Smuin Ballet’s Spring Bouquet May 17

30 May

It took a while to register why Helen Pickett’s Petal took so long to be introduced to Bay Area audiences by Smuin Ballet.  As the seventeen person ensemble closed its season at Yerba Buena’s Lam Research Theatre I remembered a comment about Yuri Possokhov’s Cinderella to the effect that the Bolshoi had exclusive rights to the production for five years.  I suspect the same reasoning may have applied to Petal, premiered by the Aspen Ballet in 2007.

It was worth the wait, an eight-person sleek sunny-toned work between Smuin’s Chanson’s d’Auvergne and Jazzin’ by Darrell Grand Moultrie, with handsome lemon-lime tights for the women with the men bare-chested dancing within lemon yellow to orange orange walls, athletic when on pointe or in grand jetes. Set to the deliberate repetitiveness of Philip Glass with additions by Thomas Montgomery Newman, it reminds one again how balletic abstraction and Glass work well together, clean sculptural work en pointe as evidence.

Rounding out the program with yet another texture was Moultrie’s Jazzin’ with its wonderful collection of jazz songs, creating an ambiance of textures – from gentle, slightly romantic French folk song tradition, to contemporary music and finishing with the immediacy of jazz singing: excellent programming.

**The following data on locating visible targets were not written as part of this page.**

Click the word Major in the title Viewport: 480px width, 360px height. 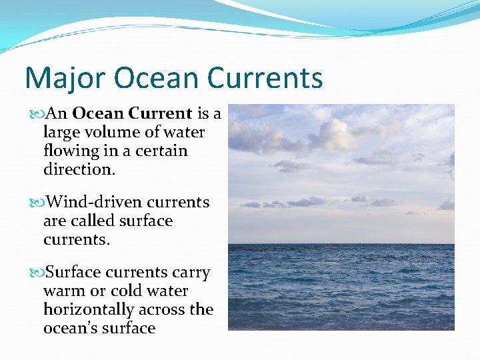pos(65,78)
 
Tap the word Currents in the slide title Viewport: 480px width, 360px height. pos(265,78)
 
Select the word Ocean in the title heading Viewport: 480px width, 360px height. pos(157,78)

There were one or two gutsy sets of lyrics for which Moultrie created amusing skits, allowing for chuckles, that comparative rarity with serious dance ensembles. “Spring in My Step” featured blonde Erica Felsch whose bottoms up postures in black were a little disconcerting but delivered with a nonchalance saving the dance from vulgarity. Jane Rehm danced “Takin’ No Mess” dealing with furniture in a second hand store replete with double entendre again freed froom burlesque, but such fun.  Joshua Reynolds’ “So Low” testified to the benefit Smuin Ballet has derived from his addition to the dancers’ list.

If this program is indicative Smuin Ballet is well on its way to new and rewarding adventures.